A Turquia solicitou a adesão à então CEE em 1987. E em 1999 a UE considerou aquele país candidato à adesão. Mas as coisas complicaram-se depois. Hoje ninguém prevê que a Turquia, pelo menos com o seu atual regime político, possa vir a entrar na UE.

Erdogan condenou a invasão da Ucrânia pela Rússia, mas não aceitou aplicar sanções. Em 2017 a Turquia comprou à Rússia mísseis antiaéreos. Washington não gostou e suspendeu a venda de caças F16 à Turquia, decisão revertida depois do levantamento do veto à entrada Suécia e da Finlândia na NATO. Erdogan pratica, assim, um complicado equilibrismo, que obviamente suscita reações.

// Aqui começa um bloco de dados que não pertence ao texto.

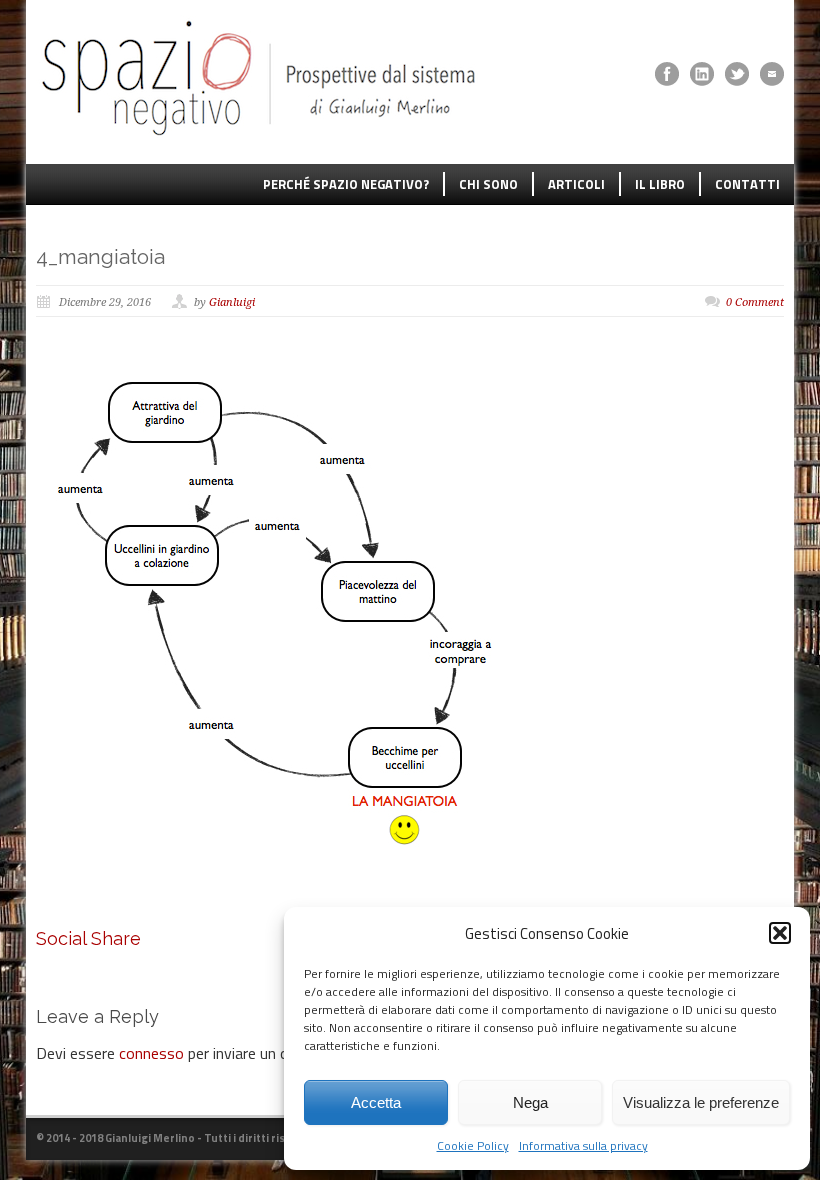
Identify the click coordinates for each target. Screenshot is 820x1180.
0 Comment (755, 302)
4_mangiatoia (100, 256)
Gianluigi (232, 302)
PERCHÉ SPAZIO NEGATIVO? (346, 184)
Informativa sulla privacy (583, 1145)
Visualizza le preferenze (701, 1102)
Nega (530, 1102)
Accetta (376, 1102)
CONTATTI (747, 184)
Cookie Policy (473, 1145)
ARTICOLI (576, 184)
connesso (151, 1053)
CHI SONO (488, 184)
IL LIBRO (660, 184)
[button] (780, 933)
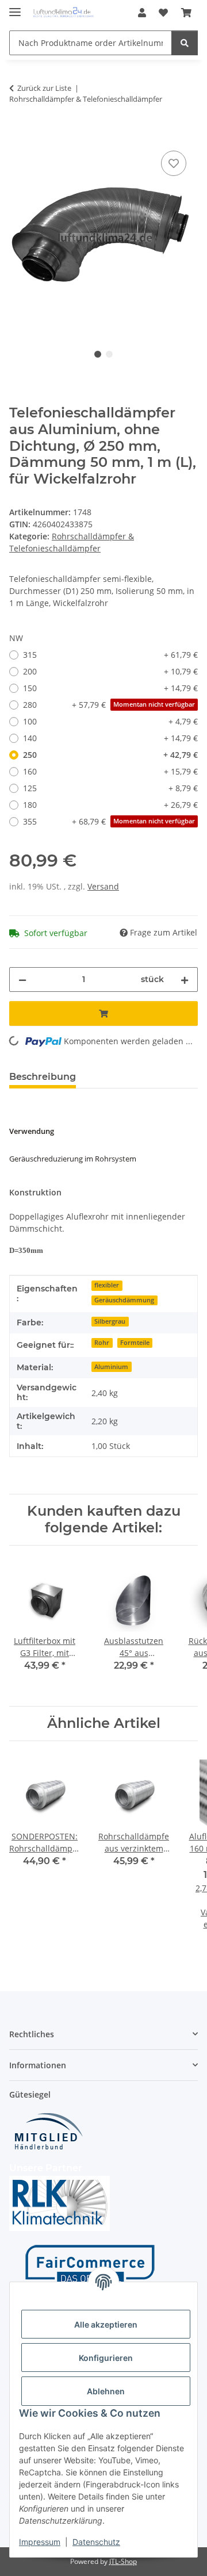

Os autocratas surpreendem-nos, por vezes, com decisões sem sentido. Erdogan não aceita que o banco central turco seja independente. E, ao arrepio da teoria económica, quer combater a inflação com... juros baixos.

O que, naturalmente, tem levado a uma inflação galopante. A subida dos preços andará ali pelos 73% ao ano, mas o “Economist” diz que a subida real dos preços deverá ser o triplo dos números oficiais. A situação económica da Turquia é assim melindrosa.

A popularidade de Erdogan desce nas sondagens. Daí que ele se empenhe em conquistar pequenas vitórias internacionais, pois tem eleições no próximo ano (como os portugueses sabem, pode haver eleições em ditaduras).

As concessões que Erdogan arrancou à Suécia e à Finlândia foram uma dessas vitórias.